A aposta progressista de Marina
Um pouco melhor saiu-se Marina Silva, da Rede, que fechou acordo com Eduardo Jorge, do PV. Embora ambos estejam no mesmo flanco do campo político – a centro-esquerda, com um apreço especial pela agenda ambientalista –, Jorge compensa o conservadorismo da evangélica Marina, o que é um ponto importante para a parcela do eleitorado que a candidatura de ambos mira. Ele é, por exemplo, a favor da liberação da maconha e da descriminalização do aborto.
Economistas e fantasmas
Henrique Meirelles, que na convenção do PMDB conseguiu a proeza de falar dos “bons tempos” em que era presidente do Banco Central sem mencionar que estava ali sob Luiz Inácio Lula da Silva, terá a seu lado um correligionário – Germano Rigotto, um gaúcho que perdeu as últimas duas eleições que disputou em casa, para governador e senador – essa, para Ana Amélia. É difícil imaginar o que ele possa trazer a Meirelles. Mas o maior problema dele, na verdade, será livrar-se do fantasma de Michel Temer.

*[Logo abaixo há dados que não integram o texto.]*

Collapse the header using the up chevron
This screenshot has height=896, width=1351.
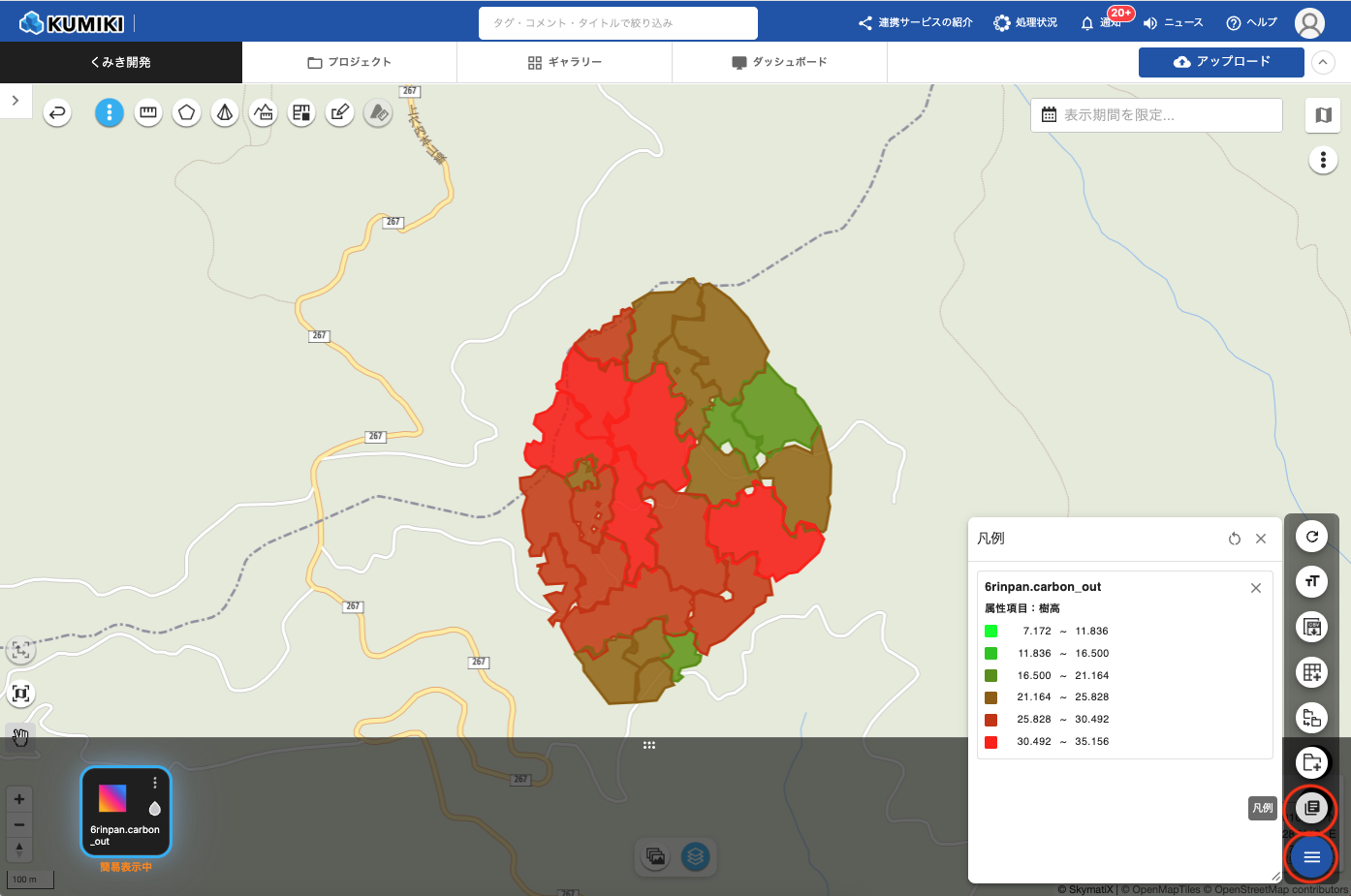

Alvaro Dias, por fim, escolheu o economista Paulo Rabello de Castro, do PSC, um admirador do arquiliberal Roberto Campos que, na convenção do Podemos, em Curitiba, falou em “acabar com a república dos canalhas” embora tenha se esquecido de mencionar que presidiu o BNDES por indicação de Temer entre 2016 e 17. Carioca, ele deverá ir atrás de votos para Dias no Nordeste. Mais importante que Castro, porém, é o PSC, presidido pelo Pastor Everaldo, líder de um dos principais ramos da Assembleia de Deus, e dono de segundos preciosos de propaganda eleitoral.
Dias, o mais velho dos postulantes à presidência – completa 50 anos de vida pública em 2018 –, porém, quer ser o candidato da Lava-Jato. No sábado, em Curitiba, prometeu que convidará Sergio Moro para ser ministro da Justiça caso seja eleito. Só se esqueceu de explicar o que fazia em seu palanque o pastor Everaldo, suspeito de levar R$ 6 milhões em caixa dois da Odebrecht.